Para colmo de males, Antioco IV (175-164 a.C.) prohibió la ley judía y saqueó el templo de Jerusalén, donde instaló una estatua de dios Zeus. Desde el punto de vista hebreo, esta acción constituía un sacrilegio inadmisible. El dios de Israel era un dios vivo, sin nada que ver con las estatuas de los paganos. La religión no consistía  en rituales vacíos de significado sino en un estilo de vida. En cambio, para la cultura griega estas cuestiones no tenían tanta importancia. ¿Por qué no permitir que todo el mundo diera culto al dios que quisiera  y donde quisiera, siempre que se obedeciese al gobierno? ¿Por qué los judíos pretendían tener el monopolio de la verdad?

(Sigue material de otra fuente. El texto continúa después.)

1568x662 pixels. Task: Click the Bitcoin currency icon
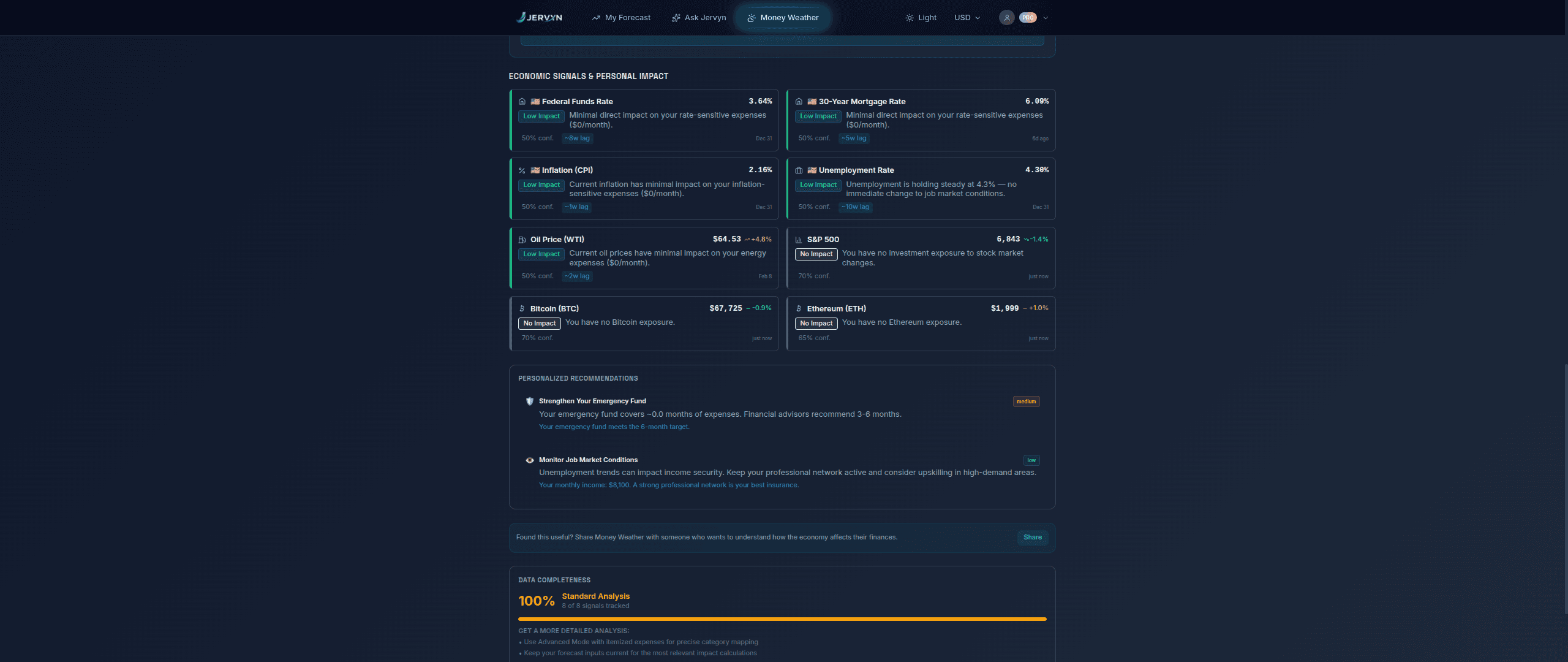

La sombra de Roma es alargada

La helenización forzosa fue contestada con la rebelión, dirigida por la familia de los Macabeos. Judea recuperó así su independencia y se convirtió en un estado teocrático. Los principios de judaísmo, como la circuncisión o el abstenerse totalmente de trabajar durante la festividad del sábado, se impusieron por la fuerza a toda la sociedad. Pero pronto surgieron luchas intestinas: unos apoyaban a Hircano II y otros a su hermano, Aristobulo. Cada bando llamó en su auxilio a la poderosa Roma, y ésta aprovechó para intervenir e imponer su autoridad. En el 63 a.C., Jerusalén fue ocupada por el general romano Pompeyo. Los judíos se vieron obligados a pagar a sus nuevos amos 10.000 talentos de oro como tributo, una suma enorme.

Los nuevos dominadores permitieron la existencia de una monarquía títere, en manos de la dinastía local de los Herodianos, e intentaron mostrarse tolerantes. Lo judíos no estaban obligados a realizar el servicio militar, tenían derecho a practicar su religión y podían recaudar un  impuesto para el templo de Jerusalén. Sin embargo, Roma no acababa de entender las costumbres de la zona. Entre los indígenas, muchos deseaban sacudirse el yugo romano y esperaban la llegada de un mesías, es decir, un caudillo que les guiara hacia la libertad.

Algunos predicadores anunciaban una gran catástrofe de la que saldría un mundo mas justo y  mas puro, aunque no por ello fueran partidiarios de una rebelión armada. Juan Bautista era uno de ellos: “Haced penitencia, porque está cerca el reino de los cielos”. Al  parecer, este poseía un extraordinario poder de convocatoria; las multitudes se agrupaban en torno a él para preocupación de las autoridades. Tal vez se  tratara de algún movimiento de campesinos, hartos de sentirse explotados.

Un judío vuelve el mundo al revés

Hacia el año 6 a.C. nació en  el pueblecito de Belén un personaje clave en la historia de la humanidad, llamado Jesús. A pesar de que ha sido presentado siempre como el fundador de una nueva religión, el cristianismo, en realidad fue un predicador judío, tal como admiten hoy algunos profesores de teología de los  seminarios católicos. Su mensaje, contenido en los Evangelios, se caracteriza por su insistencia en la igualdad y la justicia social. En una sociedad rígidamente jerarquizada, se sienta a comer con los marginados, e incluso afirma que para entrar en el reino de Dios hay que ser como un niño, a pesar de que  entonces la vida de los niños carecía de valor. Como ha señalado John D. Crossan: La distinción entre judíos y gentiles, entre varón y mujer, libres y esclavos, ricos y pobres quedaba totalmente abolida y carecía totalmente de importancia.